A strong rapport allows Eric and Naomi, toddlers observed by Gottman and his co-author, psychologist Jeffrey Parker, in “Social and Emotional Development in a Relationship Context,” to begin a fantasy game in which they can explore and diffuse their fears and concerns. “A skeleton, everyone! A skeleton!” announces Eric, laying the grounds for a new game. “I’m your friend, the dinosaur,” responds his friend Naomi, who later reassures Eric that he is a “good skeleton” when he expresses self-doubt (“You know, no one likes me.”).
Toddlers with close bonds have been observed imitating each other in a kind of shared language, and we can infer from the excitement they show while playing with a friend “that their friendships constitute a valuable and rewarding experience,” said Dr. Schneider. “It is a connection of closeness and not just the convenience of having someone who’s fun to play with.”
If you ask a young child about that friendship, though, they might not understand what you want to know or be able to articulate their understanding, even though it underpins their behavior, Dr.
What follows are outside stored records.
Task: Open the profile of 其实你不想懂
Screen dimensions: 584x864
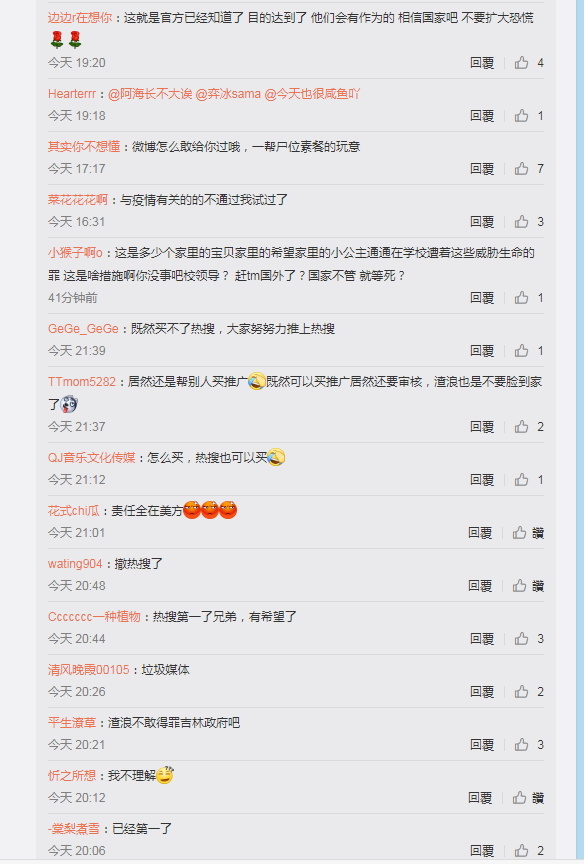Action: (84, 147)
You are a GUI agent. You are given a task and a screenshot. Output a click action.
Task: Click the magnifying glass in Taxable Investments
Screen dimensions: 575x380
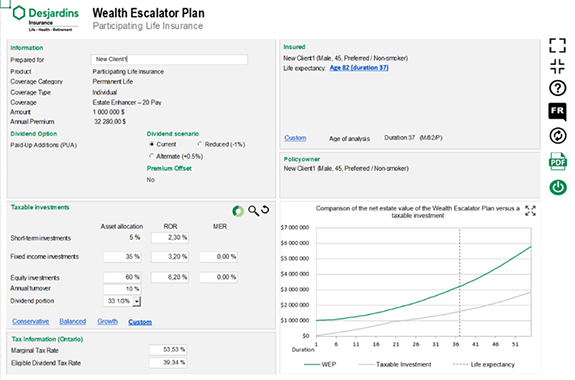(253, 211)
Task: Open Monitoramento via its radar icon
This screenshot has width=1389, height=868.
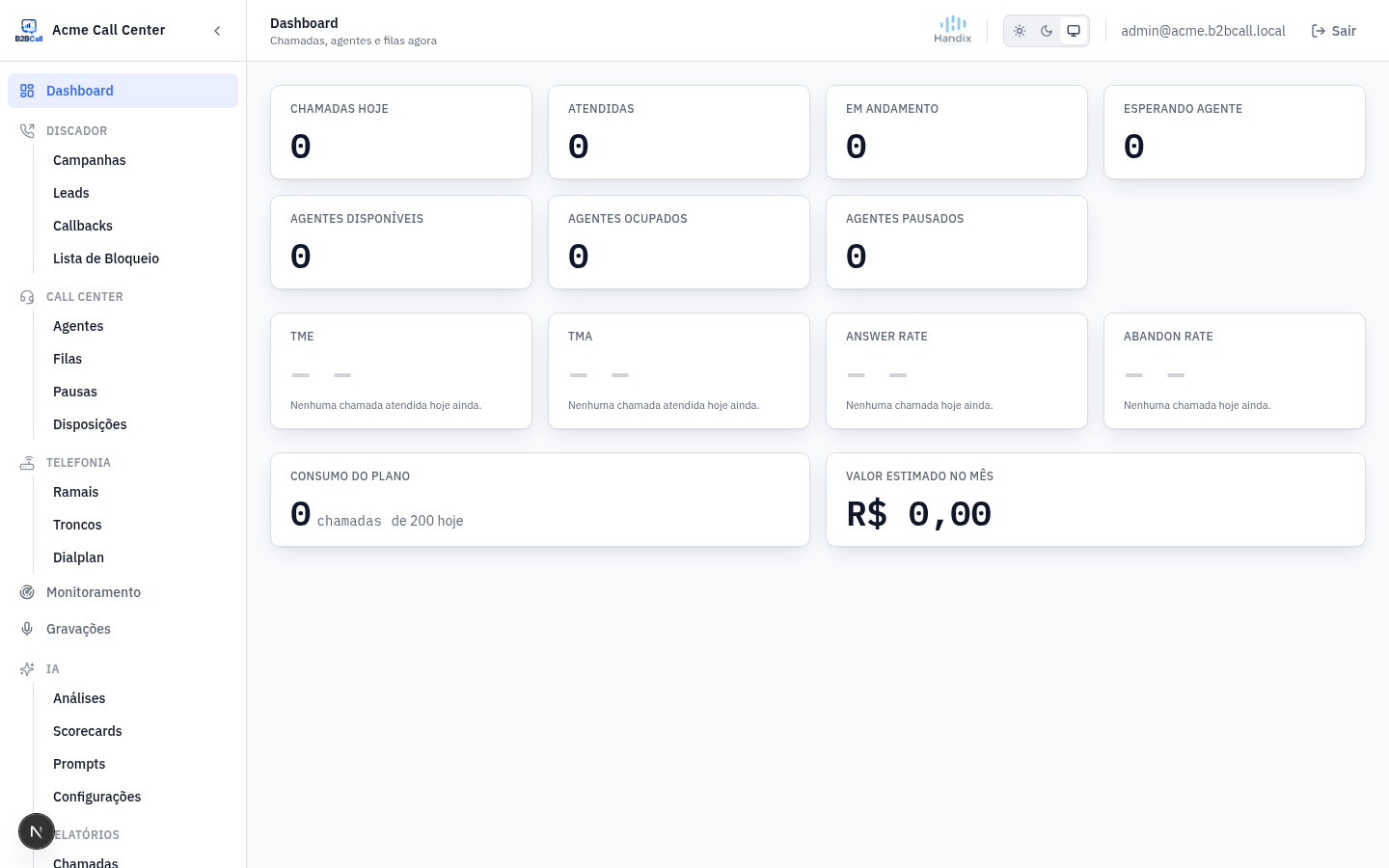Action: pos(27,592)

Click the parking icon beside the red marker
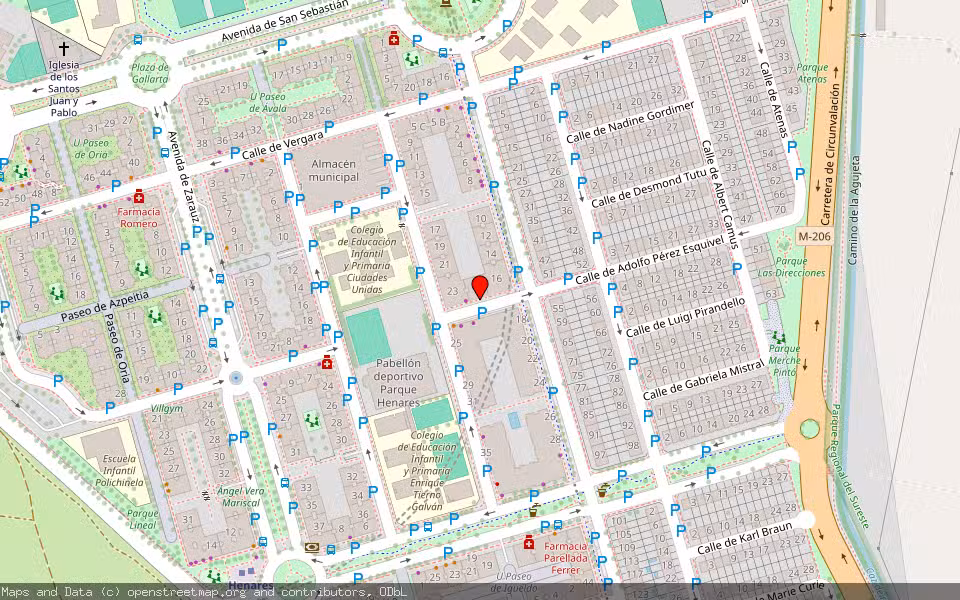[x=482, y=313]
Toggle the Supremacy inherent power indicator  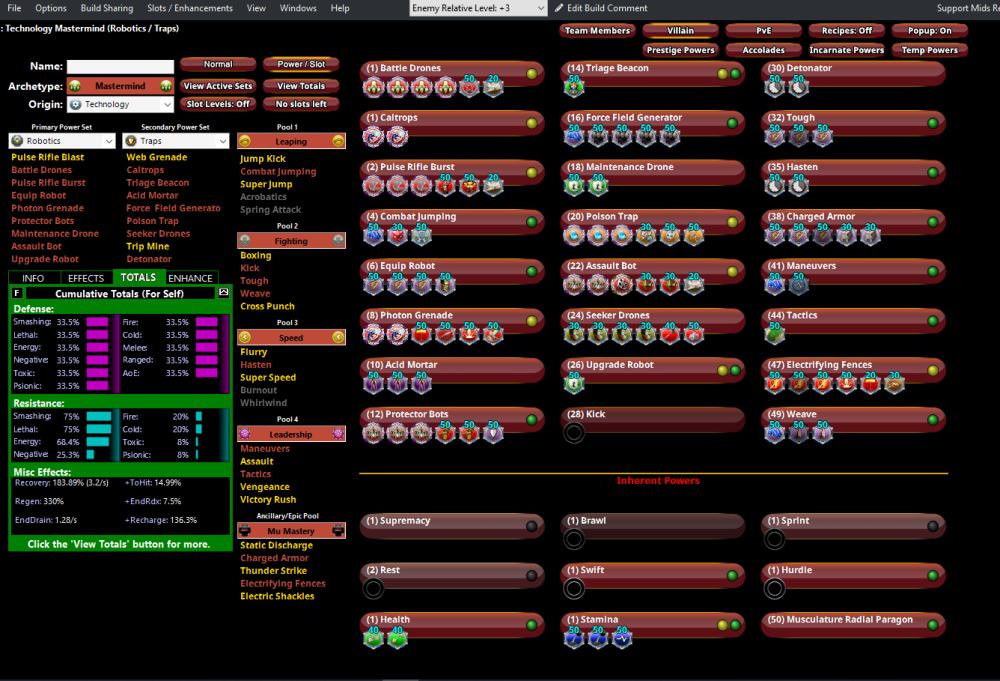532,526

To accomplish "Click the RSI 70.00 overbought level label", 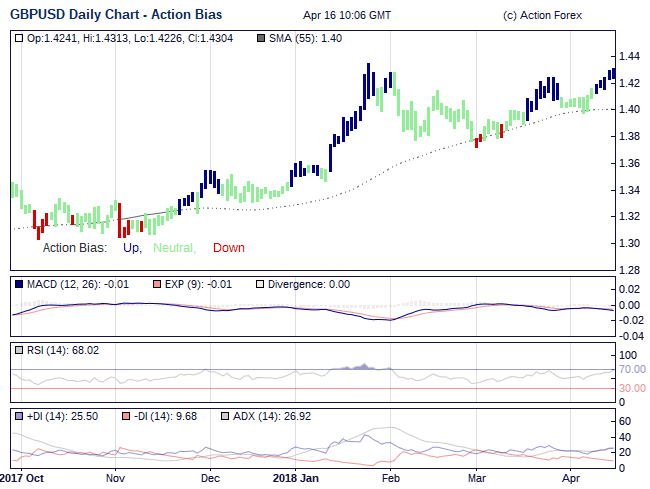I will [x=633, y=370].
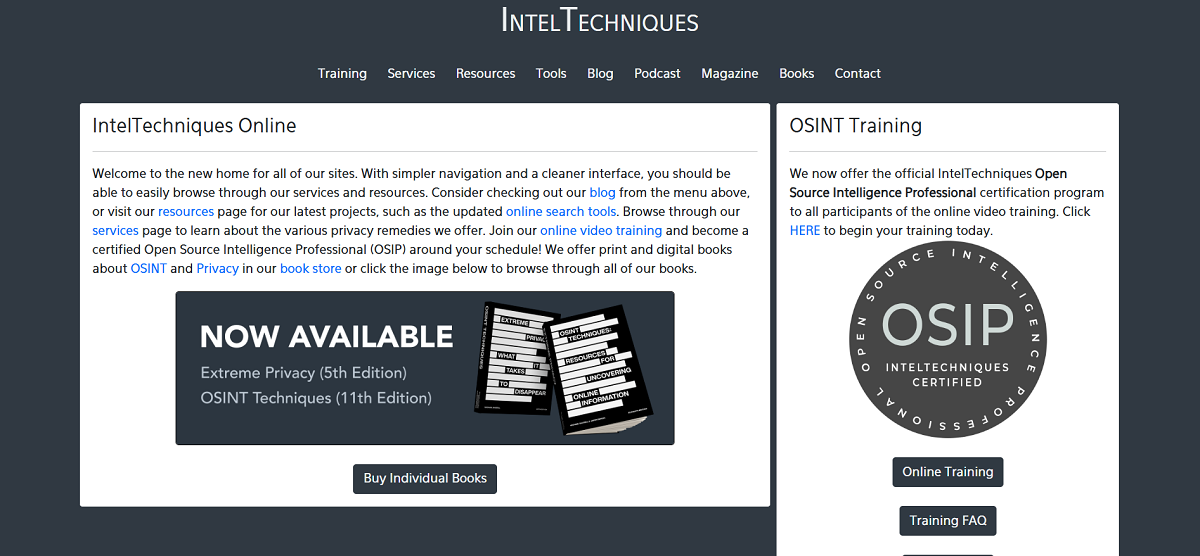The width and height of the screenshot is (1200, 556).
Task: Click the Privacy link in the welcome text
Action: point(218,268)
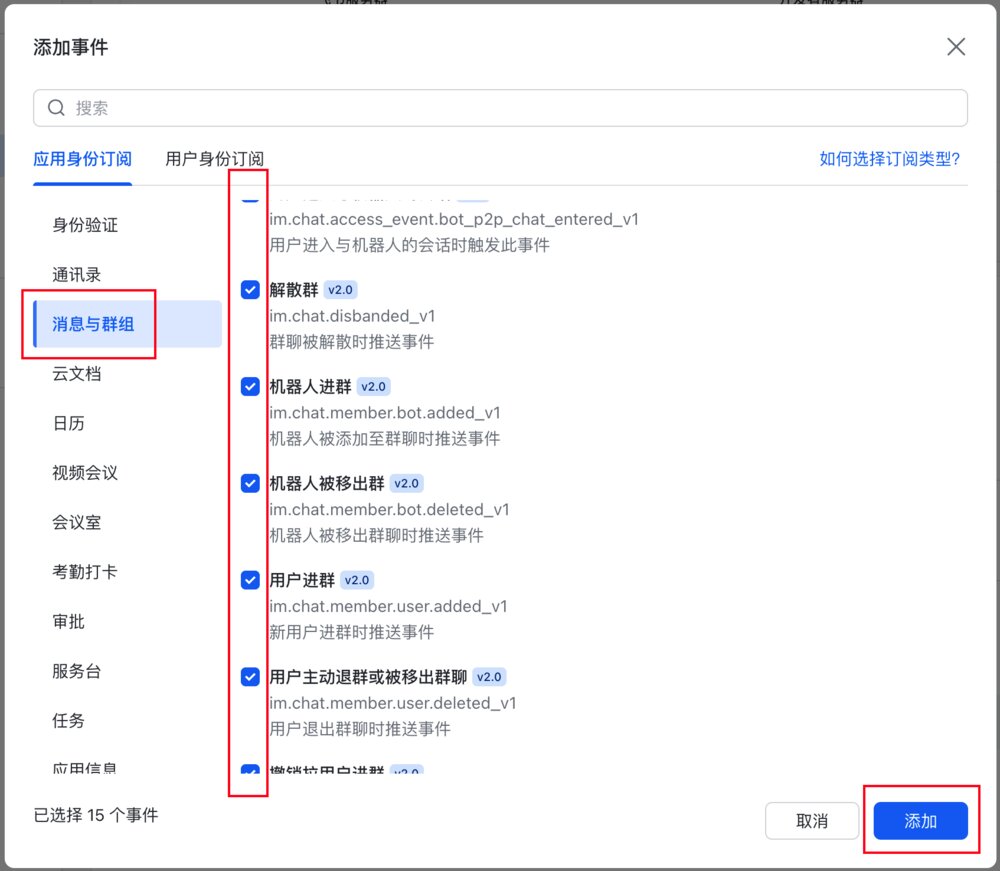1000x871 pixels.
Task: Close the 添加事件 dialog with the X icon
Action: [955, 47]
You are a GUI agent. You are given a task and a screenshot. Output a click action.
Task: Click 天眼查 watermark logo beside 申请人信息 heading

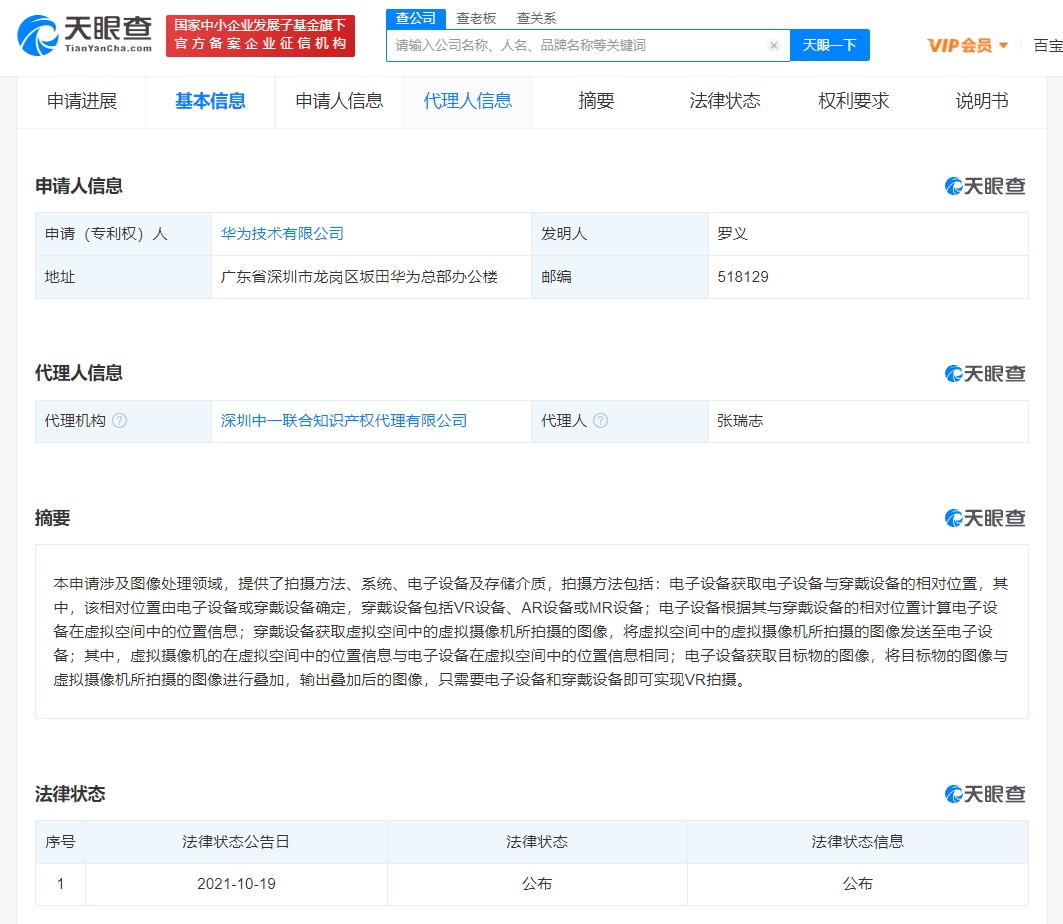pos(985,186)
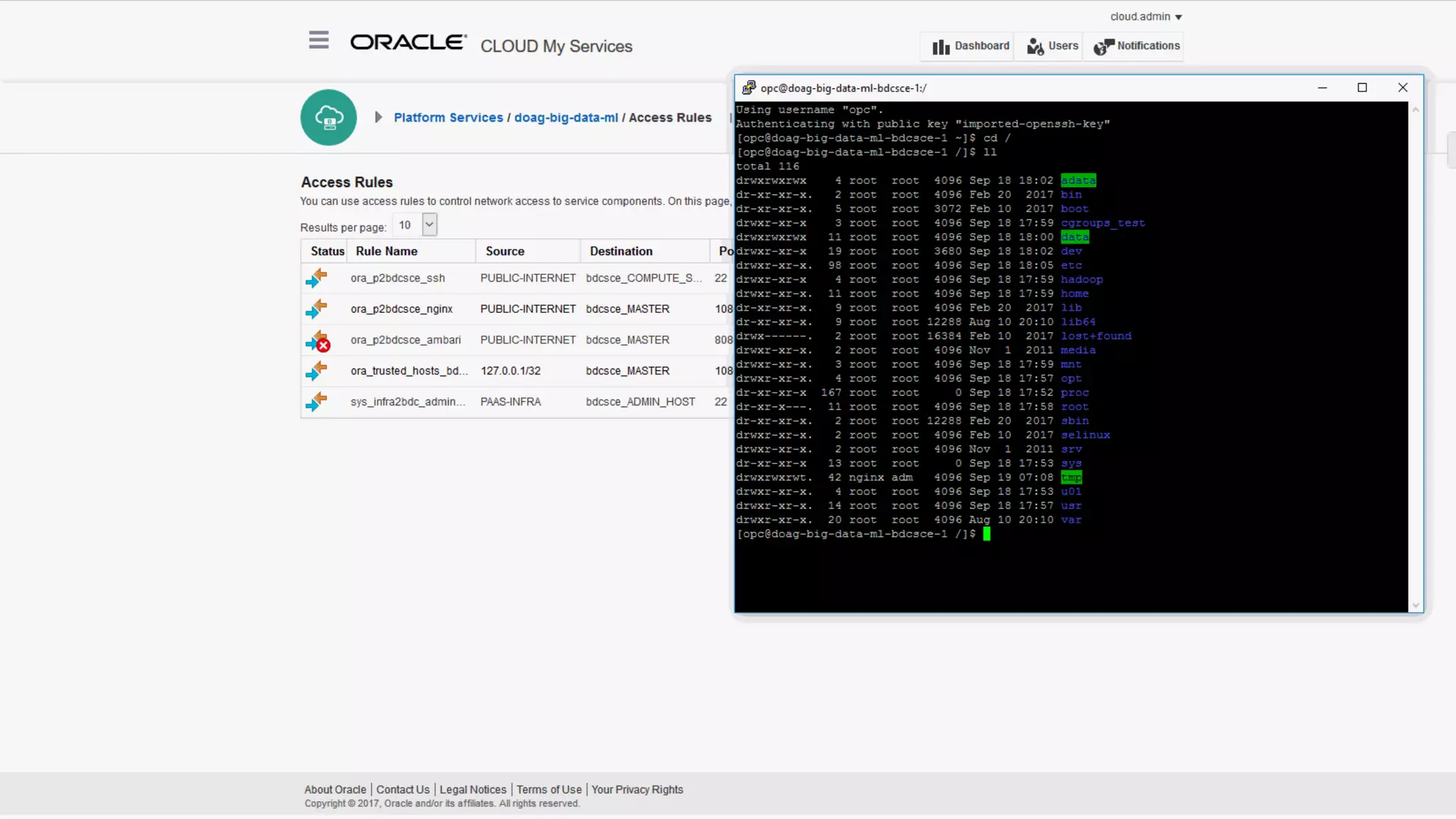
Task: Expand the breadcrumb triangle before Platform Services
Action: click(x=378, y=117)
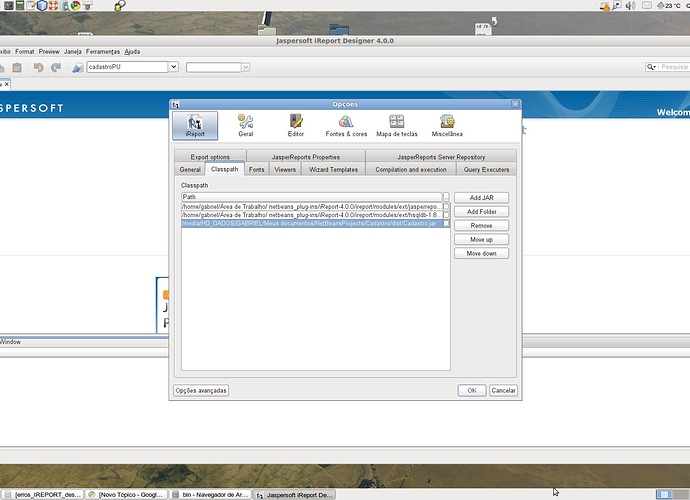
Task: Expand the cadastroPU connection dropdown
Action: pyautogui.click(x=174, y=67)
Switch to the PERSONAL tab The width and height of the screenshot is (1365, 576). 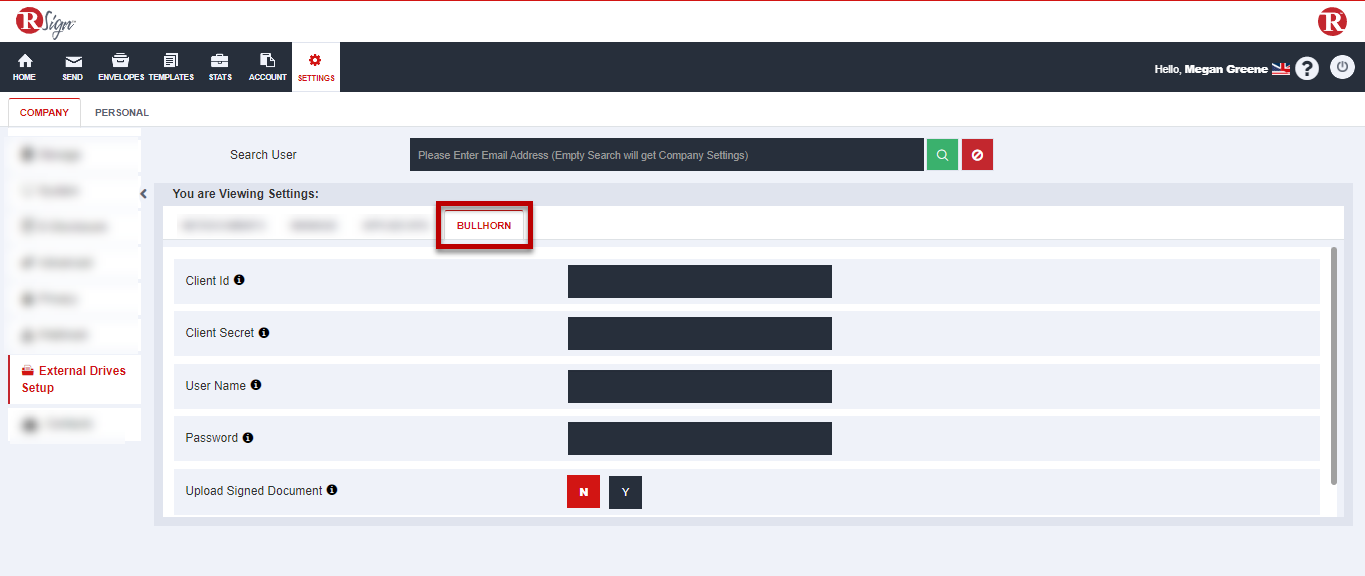coord(120,112)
Gottman noted. Friendships are, he wrote, “private worlds.”
“Chumships,” as the psychologist Harry Stack Sullivan called early same-age friendships, are the first relationships in which children learn to care about another person’s feelings and to recognize their own desire for intimacy. (The mother-child relationship provides a basis for intimacy, but responsibility is on the parent to understand and respond to the needs of the child.)
With age, children are better able to express the importance of their friends. They develop more peer relationships and begin to play in larger groups, but close friends remain much more important “because that is when you have strong, emotional support,” said Dr. Cheung Hoi Shan, an assistant professor of social sciences at Yale-NUS College in Singapore. Early friendships, along with attachment to parents, help children develop a blueprint for socialization, the knowledge that, “If I’m nice, this is how people respond, and if I’m hurt, this is how people would help me, and then I will help people back,” she said.
So what happens when those close early friendships are grounded?
My 3-year-old could tell me he missed his “best friend” since infancy through the long, quiet summer, though he forgot the names of the other kids at day care. We managed to get the two besties onto FaceTime once or twice, their faces blotting out parts of the screen in what can tenuously be described as a conversation, but I wondered if he would pick up the friendship where he left off.
After a hiatus of six months, the two were joyfully reunited in their new pre-K class, and now report that they are getting married.
The endurance of their bond is in line with the literature on the “half-life” of children’s friendships, said Dr. Schneider, who pointed to the longitudinal Swedish study of preschool-aged “best friends,” which has been replicated. These studies “refute the proverbial contention that preschool friendships change as frequently as the weather,” he said.
“Given the value of friendship for young children, I think it is good for preschoolers to remain in contact with their friends even by FaceTime or Skype,” he advised. Doing drive-by birthday greetings or arranging social bubbles would also allow children to tend to their friendships.
The pandemic has scattered our children’s playmates, but their friendships are more robust than you might expect. Take Forky, built of Popsicle sticks and putty. He might not be able to express exactly what a friend is, but it’s inscribed right there on his feet: BON / NIE.